Exactly as they appear below, repeat the lines from the one with "This screenshot has height=435, width=719." through the one with "You are a computer-use agent. This", and no others.
[Data for review Boundary: Start]
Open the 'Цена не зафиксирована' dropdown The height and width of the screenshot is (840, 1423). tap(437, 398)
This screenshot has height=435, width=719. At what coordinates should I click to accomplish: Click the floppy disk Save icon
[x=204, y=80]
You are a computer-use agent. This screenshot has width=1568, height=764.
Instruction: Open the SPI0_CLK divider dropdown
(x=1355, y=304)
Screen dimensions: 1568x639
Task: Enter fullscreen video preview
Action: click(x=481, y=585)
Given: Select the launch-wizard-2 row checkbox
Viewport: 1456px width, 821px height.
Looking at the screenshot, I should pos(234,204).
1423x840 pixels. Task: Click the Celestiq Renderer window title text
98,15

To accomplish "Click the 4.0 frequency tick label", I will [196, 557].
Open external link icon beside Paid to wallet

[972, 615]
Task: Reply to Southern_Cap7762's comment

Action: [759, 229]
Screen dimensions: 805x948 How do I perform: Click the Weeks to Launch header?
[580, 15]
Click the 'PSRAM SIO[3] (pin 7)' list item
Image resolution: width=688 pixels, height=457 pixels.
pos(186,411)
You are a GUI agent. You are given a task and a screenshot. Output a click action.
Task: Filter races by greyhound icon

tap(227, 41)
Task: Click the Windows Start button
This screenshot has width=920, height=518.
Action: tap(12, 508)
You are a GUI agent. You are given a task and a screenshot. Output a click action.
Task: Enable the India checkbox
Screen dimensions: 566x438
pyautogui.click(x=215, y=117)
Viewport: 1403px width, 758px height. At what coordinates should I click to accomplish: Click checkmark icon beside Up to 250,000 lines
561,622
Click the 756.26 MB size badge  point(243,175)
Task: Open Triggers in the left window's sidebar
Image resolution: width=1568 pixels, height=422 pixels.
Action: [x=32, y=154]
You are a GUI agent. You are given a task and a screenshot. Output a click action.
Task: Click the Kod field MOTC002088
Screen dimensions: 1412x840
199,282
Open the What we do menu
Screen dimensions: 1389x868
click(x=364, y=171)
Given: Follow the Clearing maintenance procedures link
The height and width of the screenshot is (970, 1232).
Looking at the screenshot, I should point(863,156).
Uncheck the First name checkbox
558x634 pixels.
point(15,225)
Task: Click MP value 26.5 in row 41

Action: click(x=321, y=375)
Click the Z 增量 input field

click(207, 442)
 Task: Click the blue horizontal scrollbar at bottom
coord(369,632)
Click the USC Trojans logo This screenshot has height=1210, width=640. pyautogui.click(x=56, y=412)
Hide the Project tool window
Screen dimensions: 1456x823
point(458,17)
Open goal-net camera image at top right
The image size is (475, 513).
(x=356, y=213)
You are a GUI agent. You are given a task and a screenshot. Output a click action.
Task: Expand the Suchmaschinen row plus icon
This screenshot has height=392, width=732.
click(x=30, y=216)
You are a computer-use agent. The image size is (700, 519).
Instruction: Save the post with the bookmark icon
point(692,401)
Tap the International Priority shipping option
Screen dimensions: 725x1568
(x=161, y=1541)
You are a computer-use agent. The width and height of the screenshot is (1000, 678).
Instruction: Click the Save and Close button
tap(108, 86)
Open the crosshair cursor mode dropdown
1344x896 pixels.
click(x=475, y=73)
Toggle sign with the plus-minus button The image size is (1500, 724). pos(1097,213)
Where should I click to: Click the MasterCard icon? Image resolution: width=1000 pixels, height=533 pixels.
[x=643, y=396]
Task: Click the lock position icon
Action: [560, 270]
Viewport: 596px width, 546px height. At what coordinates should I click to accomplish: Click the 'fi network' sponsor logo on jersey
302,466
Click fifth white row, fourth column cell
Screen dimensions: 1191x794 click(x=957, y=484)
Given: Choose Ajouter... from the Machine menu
[Data for review Boundary: End]
→ **Result of the exercise**
This screenshot has height=435, width=719. At what coordinates should I click to accomplish: Click the floppy disk Save icon
[x=204, y=80]
You are a computer-use agent. This screenshot has width=1568, height=764.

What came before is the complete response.